To me the question is not about why care for them, but what caring is and/or means.
I think this is where people confuse caring and having emotional attachments, and basically what's behind the forgive and forget confusion. You don't have to feel good or any particular way about a person to care about them, for example I'm sure most of us would help an old JW acquaintance if we saw them on the side of the road, injured from a car accident. This doesn't mean you have to feel like they're your buddy again, it's just a matter of caring enough for a fellow human being.
What happens in a situation like this is you have some conflict with your feelings about the matter, right? Certain emotions basically become fused with your idea of showing respect and what not, just as you associate certain emotions with your relationship with a particular person based on the past, but they are actually different things. Your relationship with people change too, and therefore your feelings toward the person will change and so on. Since relationship is dynamic and unique there can be no exact way you should act, so it will just depend on your specific situation.
Caring is not a matter of having certain emotions, I think it's atleast obviously it does not necessarily involve strong emotions. People get so identified with how they feel that they start thinking "this is how so and so MAKES ME feel" - which is true in a way, if you are reacting out of unconscious conditioned response.

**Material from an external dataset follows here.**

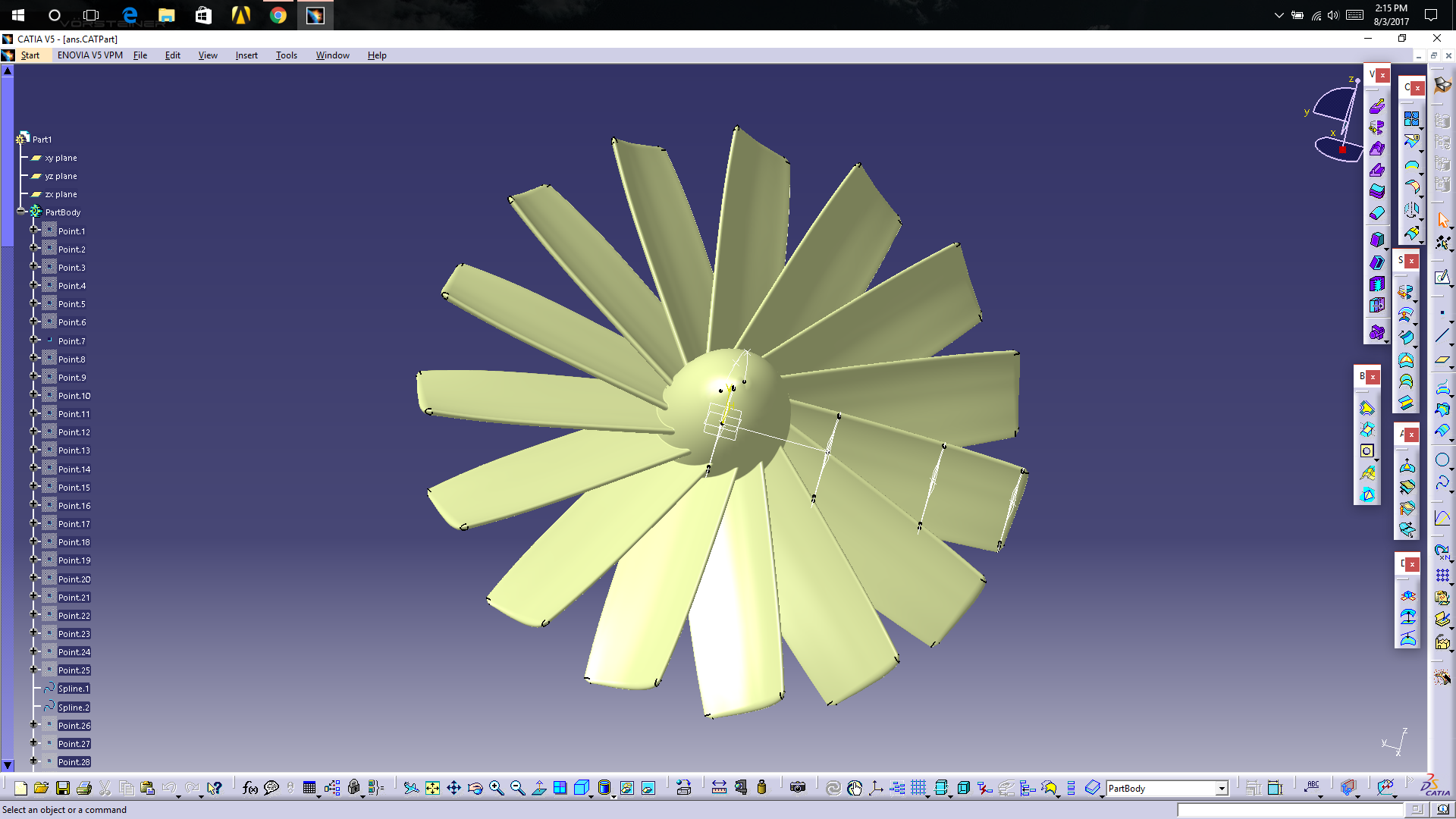Open the Insert menu
The image size is (1456, 819).
tap(246, 55)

Then again, from where I stand I don't even see how that's you if you're not even conscious of it, how does so and so make WHO feel? You are certainly more than the triggers that you have, so to me that is strictly a mechanical process of stimulus and response, you can only say that is something you are experiencing at best. The thing is, if caring is done out of a good feeling we have, then it's really not caring, it's just more unconscious behavior, and there is no consideration in that.

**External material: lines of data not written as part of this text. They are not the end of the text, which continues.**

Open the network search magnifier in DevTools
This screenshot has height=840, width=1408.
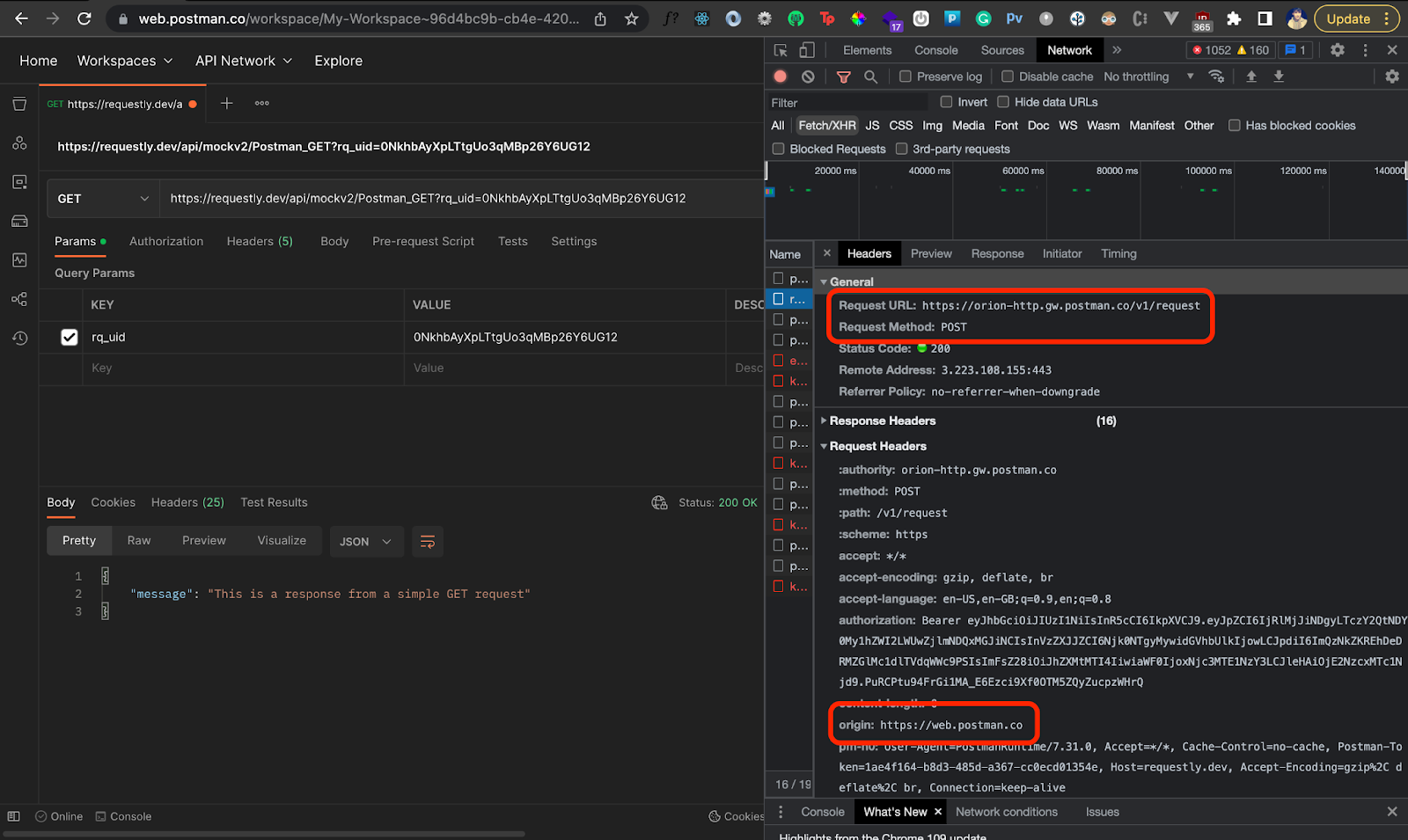coord(869,77)
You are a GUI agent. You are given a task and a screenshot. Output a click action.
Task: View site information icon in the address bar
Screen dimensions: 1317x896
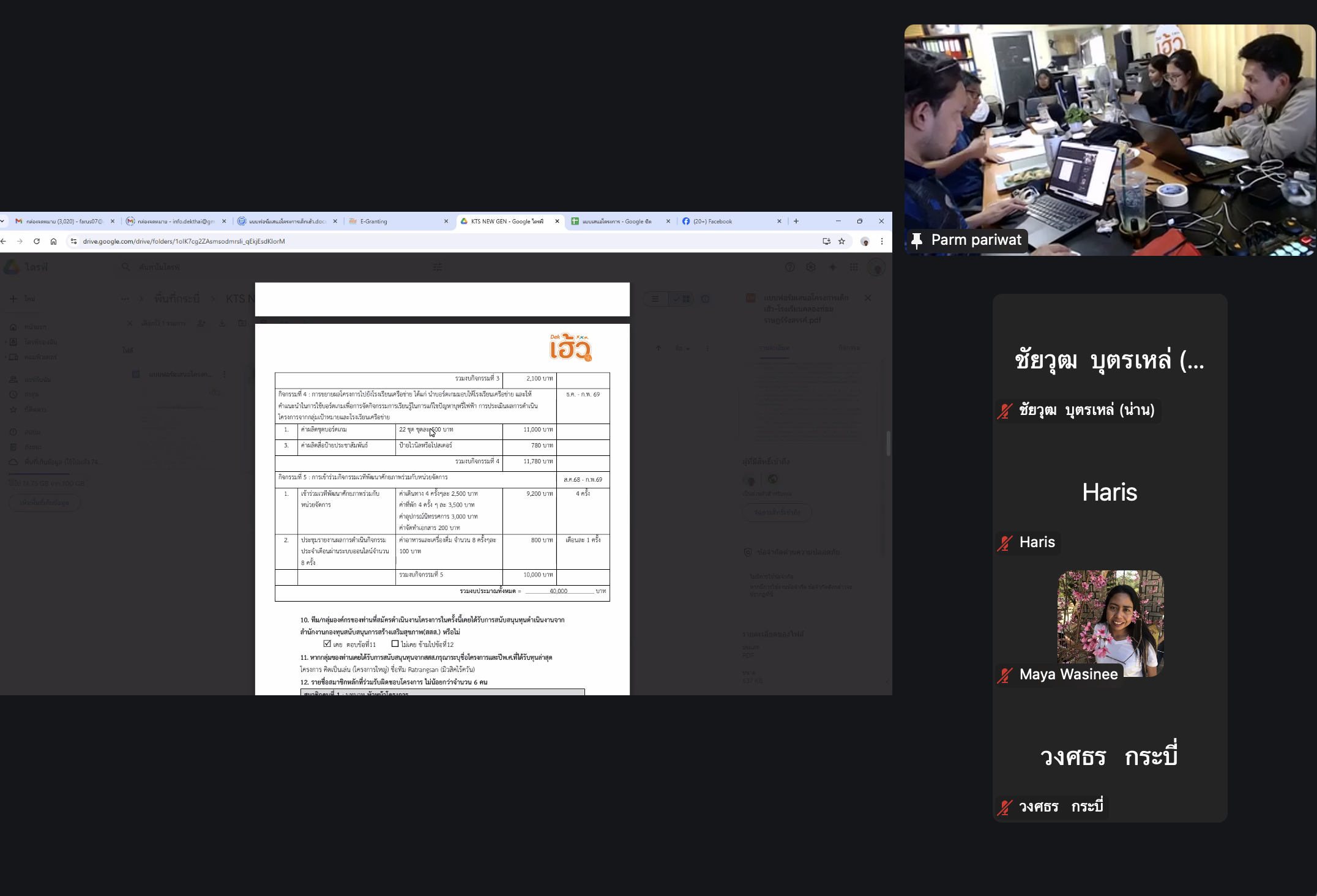(x=73, y=241)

Now I want to be clear that I do not put any of this here as something to judge yourself by, it's just intended to allow us to understand what happens. Most people do have things that they get caught with to some degree, nobody is saying you need to be a saint. My hope is by distinguishing things and seeing what's what, we can be free from those emotional attachments. Of course, if you are attached and caught in some way and you know it, there is no need to be attached to THAT in the sense of I gotta change that, and I had to change it yesterday. I say give yourself a break, atleast allow enough time to sort things out or settle a bit.